Once the US Code was modified, it took less than four years to experience the frightful results of militarization at both Ruby Ridge, Idaho, and Waco, Texas, where no law enforcement personnel experienced reasonable punishment. Militarization continues with momentum. The Department of Homeland Security now hawks surplus military gear to US enforcement agencies everywhere—sometimes providing federal grants—yet only the minority communities seem to complain. The militarized Boston lockdown for example was ludicrous nonetheless without inescapable public outcry.

The realities of today's forefront issues are that a teenager was ordered off a street and ended up dead, a smaller child with a toy gun was killed in a playground, and a grown man with medical problems was throttled in public despite pleas regarding his medical condition. Skin color might have increased the likelihood of unsatisfactory outcomes in these cases but probably was incidental. Thank goodness minorities have rallied enough to gain attention. Nevertheless mental health is a root core issue. It's like grieving Mexican poet Javier Sicilia told In These Times editor Joel Bleifuss several years ago: "I'm very pessimistic about the prospects of mankind. There's a blindness, a deafness, a need to protect political interests, and a scorn for humanity. I'm hardly optimistic."

12/01/2014 Citizenfour [initially posted 11/29]:

Back in June of 2013 skilled documentarian Laura Poitras and two UK journalists met in Hong Kong for the first time together with Edward Snowden, US government spook turned whistleblower then employed by a major US military-industrial contractor. Their meetings unfolded over several days and resulted in public knowledge of arguably unconstitutional and ostensibly tyrannical US intelligence community policies first revealed in June of 2013 by UK's The Guardian newspaper and subsequently the US' Washington Post newspaper.

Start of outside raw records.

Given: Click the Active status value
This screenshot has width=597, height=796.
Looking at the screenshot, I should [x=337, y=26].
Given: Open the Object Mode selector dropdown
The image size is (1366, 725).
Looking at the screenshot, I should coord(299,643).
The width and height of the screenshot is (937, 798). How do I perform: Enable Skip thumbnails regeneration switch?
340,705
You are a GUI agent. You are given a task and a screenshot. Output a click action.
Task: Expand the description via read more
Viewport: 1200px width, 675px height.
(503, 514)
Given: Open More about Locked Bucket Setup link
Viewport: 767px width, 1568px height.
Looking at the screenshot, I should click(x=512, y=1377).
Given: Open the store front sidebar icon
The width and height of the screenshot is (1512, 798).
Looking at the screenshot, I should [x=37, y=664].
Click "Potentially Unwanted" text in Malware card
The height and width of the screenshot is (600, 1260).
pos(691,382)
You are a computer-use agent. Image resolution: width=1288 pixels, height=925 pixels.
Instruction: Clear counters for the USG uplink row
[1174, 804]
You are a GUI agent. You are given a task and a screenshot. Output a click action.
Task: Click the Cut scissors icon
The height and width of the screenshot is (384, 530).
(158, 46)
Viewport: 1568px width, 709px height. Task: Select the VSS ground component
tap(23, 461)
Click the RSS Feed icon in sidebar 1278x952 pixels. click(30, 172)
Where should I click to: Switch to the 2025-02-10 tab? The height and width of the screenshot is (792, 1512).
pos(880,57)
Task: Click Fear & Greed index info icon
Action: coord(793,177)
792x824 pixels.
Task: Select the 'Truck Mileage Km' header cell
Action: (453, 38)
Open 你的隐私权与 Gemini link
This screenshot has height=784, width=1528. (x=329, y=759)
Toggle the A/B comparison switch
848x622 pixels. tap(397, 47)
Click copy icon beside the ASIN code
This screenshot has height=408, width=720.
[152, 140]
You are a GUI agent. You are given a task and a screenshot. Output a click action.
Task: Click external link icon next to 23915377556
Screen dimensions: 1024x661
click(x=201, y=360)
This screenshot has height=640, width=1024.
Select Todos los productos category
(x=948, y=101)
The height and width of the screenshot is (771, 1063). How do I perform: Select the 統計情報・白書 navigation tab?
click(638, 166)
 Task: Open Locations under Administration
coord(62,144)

The Guardian journalists involved were Glenn Greenwald and Ewen Macaskill. Last month Ms. Poitras' documentary film Citizenfour was released to theaters1. It chronicles those meetings as well as a few related activities through mid 2014.

Ms. Poitras presents facts recorded on video in Hong Kong hotel rooms and from other reliable works. There is little if any orchestrated innuendo indigenous to the film and audiences apparently are expected to draw their own conclusions after viewing what actually transpired. Irrespective of one's opinion of Edward Snowden this is a must see film for anyone interested in preserving citizens' protections under US constitutional law in what US intelligence officials expediently tout as a very dangerous post 9/11 era. See it only with a strong constitution because watching ambitious US intelligence officials lie to Congress with enthusiasm and without compunction could break your heart. Locally the movie played Thanksgiving week [maybe still playing] at the AMC theaters located in Destin Commons. If possible don't miss it.
1bad link replaced 12/23/2016.

12/01/2014 restoring constitutional protections:

The most important agenda before Congress is restoration of constitutional protections for US citizens. Repeal of AUMF, PATRIOT, and the detention provisions of NDAA 2012 are the single most important issues that Congress can address in order to preserve and ensure the longevity of traditional American values. Curtailing questionable US intelligence-gathering techniques is ethically and constitutionally mandatory.